İktisat ve ahlak arasındaki ilişkiyi ele alan ikinci yaklaşım ise iktisadi yaşamı ahlaki prensipler ışığında analiz etmektir ki bu yaklaşımın temelleri Eski Yunanlı Filozoflara kadar dayanır. İslam dünyasında Farabi ile başlayan çalışmalar Gazali, Tusi ve Kınalızade ile devam etmiş ve böylelikle günümüze geniş bir literatür taşınmıştır. Nitekim Kınalızade Ahlak-ı Alai adlı eserinde parayı en önemli politik araçlardan biri olarak değerlendirmiş ve paranın adaleti sağlama ile işbölümü ve uzmanlaşmayı geliştirme fonksiyonundan bahsetmiştir. Kınalızade’ye göre para, iyi bir yönetim sergilemek ve devlet içinde düzeni sağlamak için gereklidir ve devlet başkanın kontrolü altında olmalıdır. Devlet başkanının da ilahi kanunlara uyma zorunluluğu bulunduğundan sonuç olarak paranın da dini prensiplere uygun bir şekilde değerlendirilmesi ve kullanılması gerekecektir (Oktay, 2015)
İktisadi yaşamdaki temel ahlaki prensipler
İnsandan beklenen ahlaki davranışlar sosyal hayatın her aşamasında olduğu gibi ekonomik yaşamda da geçerlidir. İnsana verilen her imkân ve ona tanınan her hak aynı zamanda onun sorumluluğunu da artırmaktadır. Tirmizi’den nakledilen bir hadiste Hz.

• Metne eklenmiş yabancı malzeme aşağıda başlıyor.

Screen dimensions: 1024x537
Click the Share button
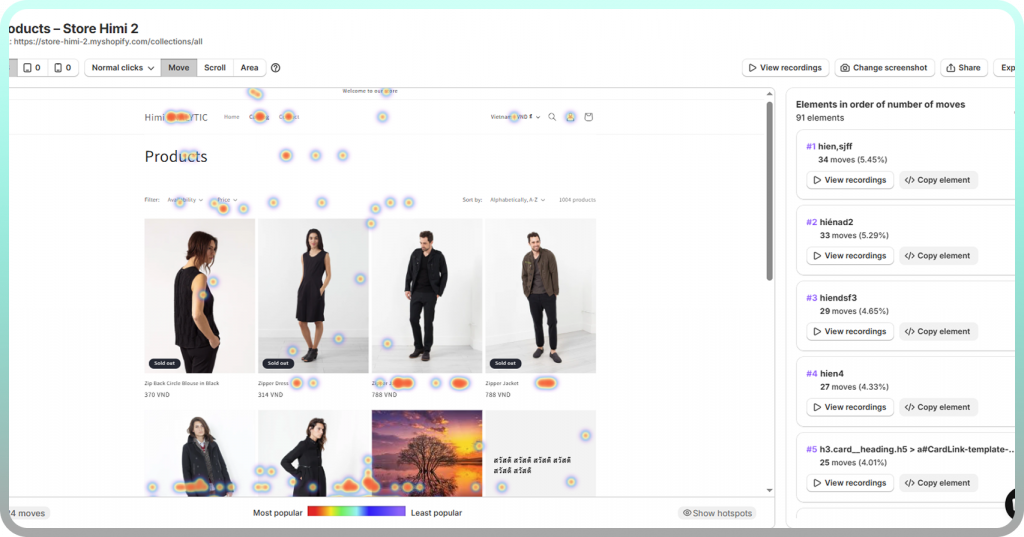pos(963,68)
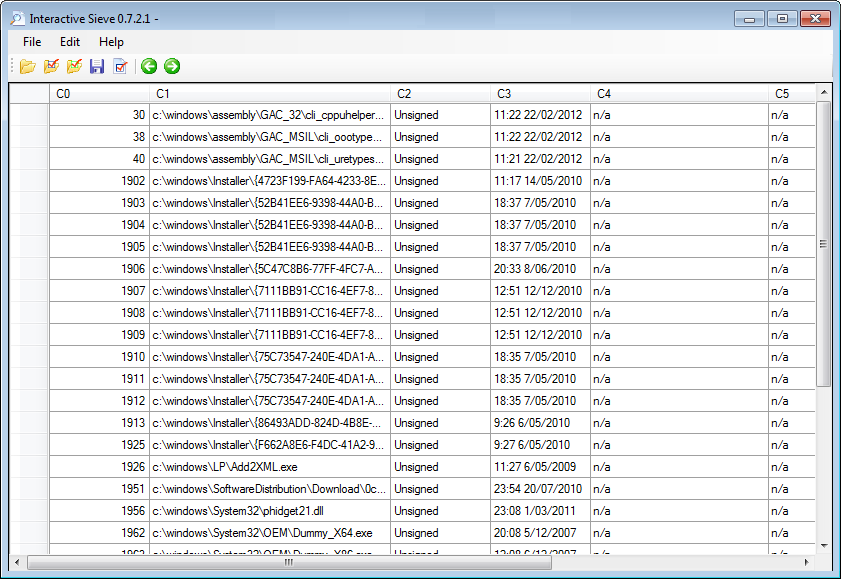Click the C1 column header

point(268,93)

Muhammed (SAV) şöyle buyurmaktadır: “Ahirette insan hayatını nerede tükettiğinden, servetini nasıl kazanıp nerede harcadığından, ne gibi işler yaptığından, bedenini nasıl yıprattığından ve bildiklerini yaşayıp yaşamadığından sorguya çekilmedikçe Allah’ın divanından ayrılamaz.” Bu kapsamda İslam’ın temel prensipleri ışığında insanın üretim, tüketim ile gelir elde etme ve harcamaya ilişkin konularda dikkat etmesi gereken ahlaki prensipler şu şekilde sıralanabilir (Çağrıcı, 1985):
- Gelir elde etmeye yönelik tercih ve çabalarında bireysel ve toplumsal sonuçları ile ahiret gününü dikkate alarak karar vermek;
- Toplumun maddi ve manevi açıdan olumsuz etkileyebilecek, dinen yasaklanan şeylerin üretim, tüketim ve ticaretinden uzak durmak;
- Mesleki bilgisini ve uzmanlığını geliştirerek yaptığı işin veya ürettiği malın niteliğini artırmak;
- Çalışanların ve/veya işverenlerin haklarını gözeterek kendisine verilen emaneti hakkıyla yerine getirmek;
- Tüketim tercihlerinde orta yolu tercih ederek israfta bulunmamak, lüks ve gösteriş için harcama yapmamak;
- İhtiyacı olanlara yönelik yardımda bulunmak ve servetini insanların istihdamını/ gelirini artırıcı faaliyetlere tahsis etmektir.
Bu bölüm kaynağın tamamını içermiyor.